** BEGIN Text provided **

Asynchronous programming
done right.

Without race conditions ..ions ..io on ..ns ditions.

by Piotr Pelczar (Athlan)

About me

Piotr Pelczar

  • Freelancer for 8yrs
  • PHP, Node.js, Java/Groovy
  • Zend Certified Engineer
  • IPIJ, Startups

Stay in touch

Asynchronous programming

Asynchronous actions are actions executed in a non-blocking scheme, allowing the main program flow to continue processing.

How software lives in hardware?

  • Operating systems are process based
  • Each process has assigned processor, registers, memory

How software lives in hardware?

  • Process paralelism using threads (thread pools)
  • Switching processor over processes/threads causes context switching

1. context switching = wasting time

Sync programming

In trivial, sequential approach

  • Each operation is executed sequentially:

    O(t) > O(t+1)
  • if O(t) stucks, O(t+1) waits...

Sync programming

This is cool, software flow is predictible
But not in high throughput I/O

I/O costs because of waiting time...

High throughput I/O

High throughput I/O doesn't mean:

  • Memory operations
  • Fast single-thread computing

High throughput I/O

High throughput I/O means:

  • HTTP requests
  • Database connections
  • Queue system dispatching
  • HDD operations

2. Avoid I/O blocking

2. Avoid I/O blocking

Single-threaded, event loop model

Imagine a man, who has a task:

  • Walk around
  • When bucket is full of water, just pour another bucket
  • Go to next bucket

Connections, files, etc. in OS are registered as file descriptors, wchich can be checked, if data buffer (in/out) is ready.

There is no sequences

In async programming, results appears in no sequences


operation1(); // will output "operation1 finished."
operation2(); // will output "operation2 finished."
operation3(); // will output "operation3 finished."
					

There is no sequences

operation1() would be


var amqp = require("amqp")
var eventbus = amqp.createConnection();
console.log("AMQP connecting...");

eventbus.on("ready", function() {
    console.log("AMQP connected...");

    callback();
    return;
});
					

There is no sequences

operation2() would be


var redis = require("redis")
var conn = redis.createClient(port, host, options);
console.log("Redis connecting...");

conn.auth(pass, function(err) {
    if(err)
        console.log("Redis failed...");
    else
        console.log("Redis connected...");
    
    callback();
    return;
});
					

There is no sequences

operation3() would be


var mongojs = require("mongojs");

console.log("Mongo connecting...");
var conn = mongojs.connect(connectionString); // blocking operation
console.log("Mongo connected...");

callback();
return;
					

There is no sequences

Expectations?


AMQP connecting...  // operation1()
AMQP connected...   // operation1()
Redis connecting... // operation2()
Redis failed...     // operation2()
Mongo connecting... // operation3(), blocking
Mongo connected...  // operation3()
					

There is no sequences

Expectations?

There is no sequences

The result:


AMQP connecting...  // operation1()
Redis connecting... // operation2()
Mongo connecting... // operation3(), blocking
Mongo connected...  // operation3()
Redis failed...     // operation2()

** END Text provided **
** BEGIN Entries shown **

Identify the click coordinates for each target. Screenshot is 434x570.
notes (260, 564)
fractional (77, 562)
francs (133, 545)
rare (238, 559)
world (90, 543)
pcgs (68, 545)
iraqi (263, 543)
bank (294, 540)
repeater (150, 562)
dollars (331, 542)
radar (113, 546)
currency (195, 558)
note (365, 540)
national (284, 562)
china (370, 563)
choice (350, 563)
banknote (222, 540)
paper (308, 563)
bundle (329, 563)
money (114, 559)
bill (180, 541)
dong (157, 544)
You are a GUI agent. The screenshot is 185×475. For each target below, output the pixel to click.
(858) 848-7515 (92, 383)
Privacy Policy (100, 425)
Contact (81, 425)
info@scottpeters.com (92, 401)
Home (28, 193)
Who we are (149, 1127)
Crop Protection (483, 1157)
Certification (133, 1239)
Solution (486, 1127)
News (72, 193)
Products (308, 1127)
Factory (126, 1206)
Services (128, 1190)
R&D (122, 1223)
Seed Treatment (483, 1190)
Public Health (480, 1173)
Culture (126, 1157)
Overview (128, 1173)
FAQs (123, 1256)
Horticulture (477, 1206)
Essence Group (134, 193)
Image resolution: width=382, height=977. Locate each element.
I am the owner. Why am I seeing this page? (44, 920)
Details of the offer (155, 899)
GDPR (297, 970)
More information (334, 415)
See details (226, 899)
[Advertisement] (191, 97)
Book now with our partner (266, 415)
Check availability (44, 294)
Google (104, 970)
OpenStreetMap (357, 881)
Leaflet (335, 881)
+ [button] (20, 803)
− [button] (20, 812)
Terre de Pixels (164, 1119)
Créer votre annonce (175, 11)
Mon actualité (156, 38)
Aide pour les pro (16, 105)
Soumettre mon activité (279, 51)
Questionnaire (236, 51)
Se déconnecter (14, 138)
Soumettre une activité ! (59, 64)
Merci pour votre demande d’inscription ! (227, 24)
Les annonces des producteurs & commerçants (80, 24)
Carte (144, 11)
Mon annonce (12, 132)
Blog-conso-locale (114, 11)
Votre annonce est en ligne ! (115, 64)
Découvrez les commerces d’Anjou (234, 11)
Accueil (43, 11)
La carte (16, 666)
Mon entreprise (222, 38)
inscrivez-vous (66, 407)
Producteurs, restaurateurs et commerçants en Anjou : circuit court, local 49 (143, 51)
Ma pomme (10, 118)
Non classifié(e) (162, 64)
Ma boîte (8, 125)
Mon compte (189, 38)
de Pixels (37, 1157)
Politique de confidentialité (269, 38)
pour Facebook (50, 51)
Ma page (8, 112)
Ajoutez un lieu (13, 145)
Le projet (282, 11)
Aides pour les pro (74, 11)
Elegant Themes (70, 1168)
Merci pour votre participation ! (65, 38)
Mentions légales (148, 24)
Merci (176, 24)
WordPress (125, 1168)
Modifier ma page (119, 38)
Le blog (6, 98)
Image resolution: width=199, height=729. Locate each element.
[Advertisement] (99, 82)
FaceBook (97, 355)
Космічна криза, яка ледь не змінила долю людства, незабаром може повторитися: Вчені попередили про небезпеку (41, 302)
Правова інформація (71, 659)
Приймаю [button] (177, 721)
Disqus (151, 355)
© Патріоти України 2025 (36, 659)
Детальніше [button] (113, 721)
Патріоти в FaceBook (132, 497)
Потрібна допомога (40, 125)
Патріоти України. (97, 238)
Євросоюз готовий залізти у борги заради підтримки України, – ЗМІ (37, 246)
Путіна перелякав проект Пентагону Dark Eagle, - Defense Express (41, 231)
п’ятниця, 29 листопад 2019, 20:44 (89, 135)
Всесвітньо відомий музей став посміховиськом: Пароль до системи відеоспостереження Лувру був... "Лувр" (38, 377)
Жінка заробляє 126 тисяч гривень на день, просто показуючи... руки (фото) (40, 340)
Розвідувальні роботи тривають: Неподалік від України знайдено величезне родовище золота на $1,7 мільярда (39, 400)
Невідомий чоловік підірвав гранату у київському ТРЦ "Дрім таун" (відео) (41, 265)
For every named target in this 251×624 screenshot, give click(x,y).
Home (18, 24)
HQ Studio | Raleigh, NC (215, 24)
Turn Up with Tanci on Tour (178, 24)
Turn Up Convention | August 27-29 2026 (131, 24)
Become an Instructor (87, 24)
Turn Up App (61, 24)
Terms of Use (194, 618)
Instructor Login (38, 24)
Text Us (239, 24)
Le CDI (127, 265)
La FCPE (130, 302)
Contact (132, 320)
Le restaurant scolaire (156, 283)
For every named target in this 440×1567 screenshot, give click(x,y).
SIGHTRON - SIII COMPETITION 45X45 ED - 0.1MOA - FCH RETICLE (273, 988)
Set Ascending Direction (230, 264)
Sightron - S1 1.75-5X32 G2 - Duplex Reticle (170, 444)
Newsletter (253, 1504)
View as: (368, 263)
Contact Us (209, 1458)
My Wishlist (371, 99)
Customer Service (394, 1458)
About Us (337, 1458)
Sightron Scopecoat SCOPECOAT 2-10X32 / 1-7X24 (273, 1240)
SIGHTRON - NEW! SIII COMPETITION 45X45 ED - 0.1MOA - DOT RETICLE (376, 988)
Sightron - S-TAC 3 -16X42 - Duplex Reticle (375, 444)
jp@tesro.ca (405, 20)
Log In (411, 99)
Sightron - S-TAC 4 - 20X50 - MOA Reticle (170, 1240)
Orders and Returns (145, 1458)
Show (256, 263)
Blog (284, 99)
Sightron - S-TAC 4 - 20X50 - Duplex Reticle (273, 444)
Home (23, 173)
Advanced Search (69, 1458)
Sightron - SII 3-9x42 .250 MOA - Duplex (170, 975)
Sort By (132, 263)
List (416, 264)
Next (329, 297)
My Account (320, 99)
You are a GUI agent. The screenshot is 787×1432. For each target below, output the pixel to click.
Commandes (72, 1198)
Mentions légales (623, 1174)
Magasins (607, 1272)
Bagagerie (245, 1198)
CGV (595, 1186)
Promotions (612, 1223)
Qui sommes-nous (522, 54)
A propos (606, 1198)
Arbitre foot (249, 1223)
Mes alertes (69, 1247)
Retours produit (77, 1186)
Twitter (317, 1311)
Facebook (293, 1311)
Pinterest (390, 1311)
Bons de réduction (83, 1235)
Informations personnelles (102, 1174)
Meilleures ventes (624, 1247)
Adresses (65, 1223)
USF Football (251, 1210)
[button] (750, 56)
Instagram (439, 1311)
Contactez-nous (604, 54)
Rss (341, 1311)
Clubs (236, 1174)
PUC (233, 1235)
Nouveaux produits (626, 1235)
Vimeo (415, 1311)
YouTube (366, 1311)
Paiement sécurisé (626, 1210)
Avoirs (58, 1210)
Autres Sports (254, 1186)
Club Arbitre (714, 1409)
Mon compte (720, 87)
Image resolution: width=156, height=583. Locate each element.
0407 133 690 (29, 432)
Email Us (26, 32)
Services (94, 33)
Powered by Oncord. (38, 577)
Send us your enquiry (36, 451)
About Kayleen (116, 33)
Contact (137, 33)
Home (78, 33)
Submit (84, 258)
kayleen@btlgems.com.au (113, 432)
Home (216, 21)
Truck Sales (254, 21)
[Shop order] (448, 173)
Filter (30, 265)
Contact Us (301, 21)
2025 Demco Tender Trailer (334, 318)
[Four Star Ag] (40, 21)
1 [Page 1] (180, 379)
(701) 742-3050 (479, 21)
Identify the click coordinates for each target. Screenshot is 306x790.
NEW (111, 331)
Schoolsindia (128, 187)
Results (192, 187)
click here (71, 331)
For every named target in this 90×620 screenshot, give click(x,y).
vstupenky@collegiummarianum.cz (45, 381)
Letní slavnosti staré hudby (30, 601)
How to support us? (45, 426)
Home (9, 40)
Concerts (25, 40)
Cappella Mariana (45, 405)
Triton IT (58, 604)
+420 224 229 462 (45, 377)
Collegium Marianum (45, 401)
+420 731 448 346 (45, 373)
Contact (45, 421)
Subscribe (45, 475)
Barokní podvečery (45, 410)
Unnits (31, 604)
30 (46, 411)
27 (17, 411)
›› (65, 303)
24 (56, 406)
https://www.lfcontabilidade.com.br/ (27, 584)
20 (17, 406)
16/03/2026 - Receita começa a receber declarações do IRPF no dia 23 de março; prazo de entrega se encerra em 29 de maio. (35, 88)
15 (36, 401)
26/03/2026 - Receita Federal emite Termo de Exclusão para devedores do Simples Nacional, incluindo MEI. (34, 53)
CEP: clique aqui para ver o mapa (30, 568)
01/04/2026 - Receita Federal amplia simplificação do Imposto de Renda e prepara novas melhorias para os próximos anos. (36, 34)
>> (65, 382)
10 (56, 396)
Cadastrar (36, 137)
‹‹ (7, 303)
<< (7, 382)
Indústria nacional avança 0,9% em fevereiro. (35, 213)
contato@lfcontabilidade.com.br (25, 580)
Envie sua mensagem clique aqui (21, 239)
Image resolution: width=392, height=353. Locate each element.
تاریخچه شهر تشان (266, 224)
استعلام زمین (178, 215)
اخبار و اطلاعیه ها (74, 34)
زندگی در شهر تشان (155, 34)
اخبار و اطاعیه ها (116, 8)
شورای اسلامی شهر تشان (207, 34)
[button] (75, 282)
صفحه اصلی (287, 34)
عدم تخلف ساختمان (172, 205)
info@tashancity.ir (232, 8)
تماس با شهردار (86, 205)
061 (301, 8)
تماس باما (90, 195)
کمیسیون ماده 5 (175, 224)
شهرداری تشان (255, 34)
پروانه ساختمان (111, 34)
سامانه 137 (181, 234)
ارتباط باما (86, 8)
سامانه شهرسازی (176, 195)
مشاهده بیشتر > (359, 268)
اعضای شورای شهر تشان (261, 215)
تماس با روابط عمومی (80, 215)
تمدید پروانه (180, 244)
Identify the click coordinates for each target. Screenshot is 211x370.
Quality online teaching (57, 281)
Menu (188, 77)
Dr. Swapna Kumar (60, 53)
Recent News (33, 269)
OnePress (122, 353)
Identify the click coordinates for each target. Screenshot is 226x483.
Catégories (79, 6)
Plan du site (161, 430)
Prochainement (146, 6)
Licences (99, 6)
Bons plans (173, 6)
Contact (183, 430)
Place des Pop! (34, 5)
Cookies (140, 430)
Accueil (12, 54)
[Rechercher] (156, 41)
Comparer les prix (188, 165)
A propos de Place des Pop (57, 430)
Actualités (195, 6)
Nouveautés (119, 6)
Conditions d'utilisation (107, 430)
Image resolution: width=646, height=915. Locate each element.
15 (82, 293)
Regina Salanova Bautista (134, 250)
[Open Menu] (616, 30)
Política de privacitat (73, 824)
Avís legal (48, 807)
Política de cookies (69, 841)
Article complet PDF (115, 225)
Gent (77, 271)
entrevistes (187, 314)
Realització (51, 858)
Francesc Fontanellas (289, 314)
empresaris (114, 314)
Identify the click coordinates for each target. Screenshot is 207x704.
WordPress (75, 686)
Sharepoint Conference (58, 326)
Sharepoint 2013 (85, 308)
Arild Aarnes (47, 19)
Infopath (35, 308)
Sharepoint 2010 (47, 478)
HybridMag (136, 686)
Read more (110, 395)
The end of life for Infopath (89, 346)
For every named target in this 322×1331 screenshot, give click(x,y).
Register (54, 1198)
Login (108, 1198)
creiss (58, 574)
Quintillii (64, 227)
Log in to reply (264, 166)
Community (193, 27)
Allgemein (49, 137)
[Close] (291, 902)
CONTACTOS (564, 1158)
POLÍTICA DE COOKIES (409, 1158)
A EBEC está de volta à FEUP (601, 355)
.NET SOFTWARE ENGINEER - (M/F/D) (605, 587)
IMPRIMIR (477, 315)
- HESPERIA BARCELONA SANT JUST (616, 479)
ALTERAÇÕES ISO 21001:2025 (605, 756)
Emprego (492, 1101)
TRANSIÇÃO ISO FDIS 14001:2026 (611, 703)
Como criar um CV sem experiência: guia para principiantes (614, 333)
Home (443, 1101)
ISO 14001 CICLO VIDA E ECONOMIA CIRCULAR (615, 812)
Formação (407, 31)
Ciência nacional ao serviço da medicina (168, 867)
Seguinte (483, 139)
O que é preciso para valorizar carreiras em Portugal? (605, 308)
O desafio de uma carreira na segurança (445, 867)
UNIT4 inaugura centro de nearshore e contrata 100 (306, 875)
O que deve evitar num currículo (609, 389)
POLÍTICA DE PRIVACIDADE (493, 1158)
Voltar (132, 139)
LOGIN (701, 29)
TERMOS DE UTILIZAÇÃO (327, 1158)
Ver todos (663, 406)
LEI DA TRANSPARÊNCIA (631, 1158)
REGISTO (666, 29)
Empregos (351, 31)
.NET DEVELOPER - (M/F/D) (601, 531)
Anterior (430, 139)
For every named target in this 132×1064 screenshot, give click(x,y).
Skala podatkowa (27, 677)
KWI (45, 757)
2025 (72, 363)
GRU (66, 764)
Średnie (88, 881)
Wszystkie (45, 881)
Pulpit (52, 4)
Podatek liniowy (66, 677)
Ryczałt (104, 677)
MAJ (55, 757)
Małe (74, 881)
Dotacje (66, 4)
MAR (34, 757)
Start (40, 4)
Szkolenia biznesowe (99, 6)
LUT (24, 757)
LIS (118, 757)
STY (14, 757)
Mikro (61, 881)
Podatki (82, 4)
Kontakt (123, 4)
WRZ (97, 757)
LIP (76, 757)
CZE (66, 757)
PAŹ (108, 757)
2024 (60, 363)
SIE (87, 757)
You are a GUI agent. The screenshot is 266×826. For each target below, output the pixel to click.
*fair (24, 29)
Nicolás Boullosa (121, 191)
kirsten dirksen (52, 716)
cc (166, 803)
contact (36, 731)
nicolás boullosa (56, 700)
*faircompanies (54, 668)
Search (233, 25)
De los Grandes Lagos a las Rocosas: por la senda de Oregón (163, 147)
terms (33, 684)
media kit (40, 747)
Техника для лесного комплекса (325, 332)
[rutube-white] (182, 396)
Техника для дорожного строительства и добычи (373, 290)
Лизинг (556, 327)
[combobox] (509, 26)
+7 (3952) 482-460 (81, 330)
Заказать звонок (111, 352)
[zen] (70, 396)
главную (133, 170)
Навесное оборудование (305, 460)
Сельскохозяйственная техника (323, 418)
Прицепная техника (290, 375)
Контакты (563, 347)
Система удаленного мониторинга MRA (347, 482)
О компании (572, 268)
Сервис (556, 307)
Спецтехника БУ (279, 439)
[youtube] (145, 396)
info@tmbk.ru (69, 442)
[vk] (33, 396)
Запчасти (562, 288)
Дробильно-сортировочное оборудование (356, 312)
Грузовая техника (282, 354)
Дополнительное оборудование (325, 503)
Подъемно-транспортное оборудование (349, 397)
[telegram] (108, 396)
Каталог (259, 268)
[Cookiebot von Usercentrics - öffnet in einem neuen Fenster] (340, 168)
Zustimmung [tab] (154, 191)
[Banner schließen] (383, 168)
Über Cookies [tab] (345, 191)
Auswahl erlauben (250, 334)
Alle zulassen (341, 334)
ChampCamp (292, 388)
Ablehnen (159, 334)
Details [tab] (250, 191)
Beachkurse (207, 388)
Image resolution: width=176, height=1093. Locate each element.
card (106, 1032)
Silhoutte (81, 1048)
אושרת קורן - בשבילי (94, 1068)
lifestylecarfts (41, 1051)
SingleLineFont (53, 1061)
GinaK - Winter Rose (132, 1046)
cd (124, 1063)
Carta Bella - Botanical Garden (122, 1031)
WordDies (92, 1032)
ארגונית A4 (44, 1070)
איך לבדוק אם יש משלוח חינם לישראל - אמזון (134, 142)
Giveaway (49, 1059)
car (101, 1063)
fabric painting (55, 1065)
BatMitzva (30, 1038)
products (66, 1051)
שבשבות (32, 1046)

** END Entries shown **

_Jobs_
1. Answer these from the text on asynchronous programming:
(a) How many years has Piotr Pelczar worked as a freelancer?
(b) What does the text say context switching equals?
(c) In the code given for operation3(), which line is marked as a blocking operation?
2. Write out the part of the text on asynchronous programming between "Single-threaded, event loop" and "(in/out) is ready.", inclusive.
The data above isn't needed for any of this.

_Solution set_
1.
(a) 8 years.
(b) Wasting time.
(c) var conn = mongojs.connect(connectionString);

2.
Single-threaded, event loop model

Imagine a man, who has a task:

  • Walk around
  • When bucket is full of water, just pour another bucket
  • Go to next bucket

Connections, files, etc. in OS are registered as file descriptors, wchich can be checked, if data buffer (in/out) is ready.